The mask stage 40 has a Y stage 41 for moving the photomask FM along the Y-axis direction that is the scanning direction. The Y stage 41 has a long stroke, and a step-and-scan exposure method is possible. The Y stage 41 is driven at high speed and with high accuracy by linear motors 42 arranged on both sides thereof. The Y stage 41 has an Xθ stage 45 that moves in the θ rotation direction with respect to the X axis direction and the Z axis. The Xθ stage 45 is driven by a ball screw and a drive motor. The Xθ stage 45 has a movable mirror 48, and the position coordinates of the photomask FM are measured by a laser interferometer using the movable mirror 48, and the position is controlled. Further, the Xθ stage 45 is configured such that the position in the Z-axis direction is variable.

  The reflective projection optical system 50 is an optical system called an Offner type. In addition to the reflection mirror, the reflection projection optical system 50 is mounted with a fixed mirror for measurement by a laser interferometer, and is not directly connected to a member that generates vibration.

  The substrate table 60 mounts a substrate. The substrate table 60 has a Y stage 61 having a long stroke for moving along the Y-axis direction that is the scanning direction, and an X stage when the Y stage 61 is moved along the X-axis direction that is the scanning orthogonal direction. 65. Then, the position coordinates of the substrate table 60 are measured and controlled by a laser interferometer (not shown) using a movable mirror 67. The substrate table 60 is also configured to be movable in the Z-axis direction like the mask stage 40. The Y stage 61 and the X stage 65 are respectively driven at high speed and with high accuracy by the linear motor 62 and the linear motor 66 arranged on both sides thereof.
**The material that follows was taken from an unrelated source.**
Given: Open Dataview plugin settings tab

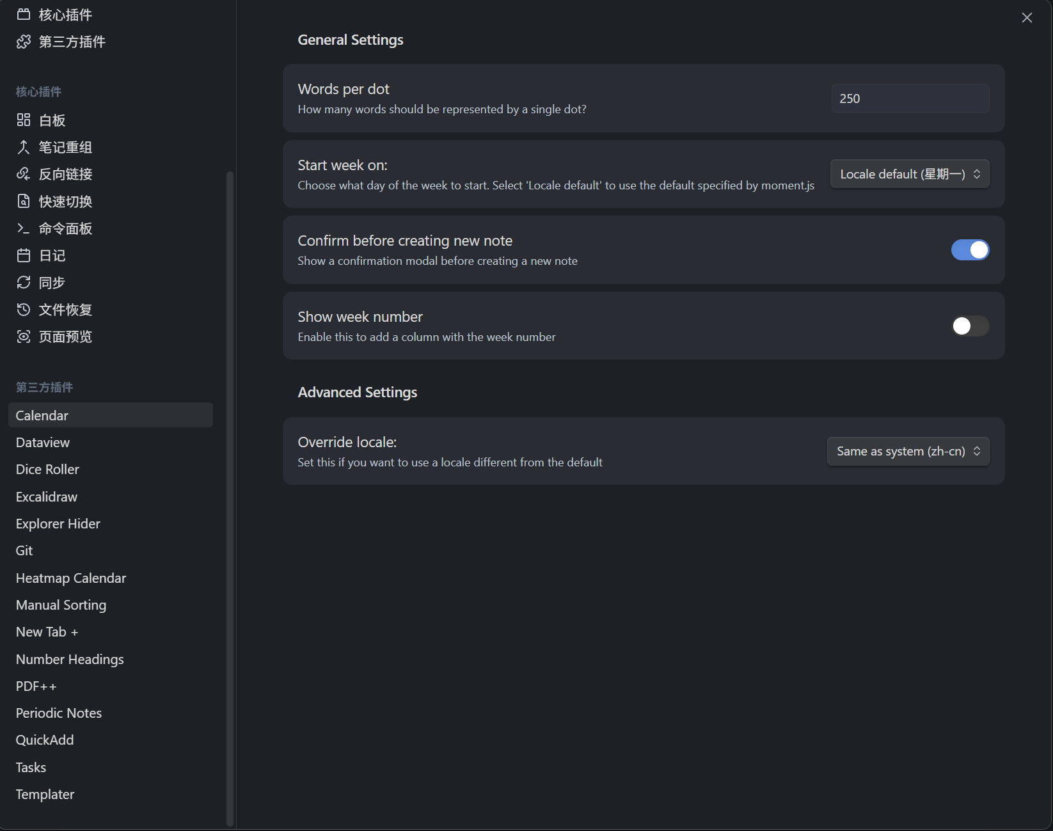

  The substrate table 60 includes a vacuum chuck 69 for sucking the substrate CB, sucking and holding the substrate CB by vacuum suction, and X-axis direction, Y-axis direction, Z-axis direction, and θ-direction by a substrate table drive circuit (not shown). Can be moved to. In addition, the substrate table 60 mounts a guide rail 31 for placing a light shielding body. Further, the focus detection device (not shown) detects the in-focus position of the substrate CB, and the substrate table 60 also moves in the Z-axis direction. In this way, the light beam reflected by the Offner reflection projection optical system 50 enters the substrate CB and forms an image on the substrate CB. That is, a pattern image of the photomask FM is formed on the substrate CB, and this image is transferred onto the substrate CB by the photoresist applied on the substrate CB.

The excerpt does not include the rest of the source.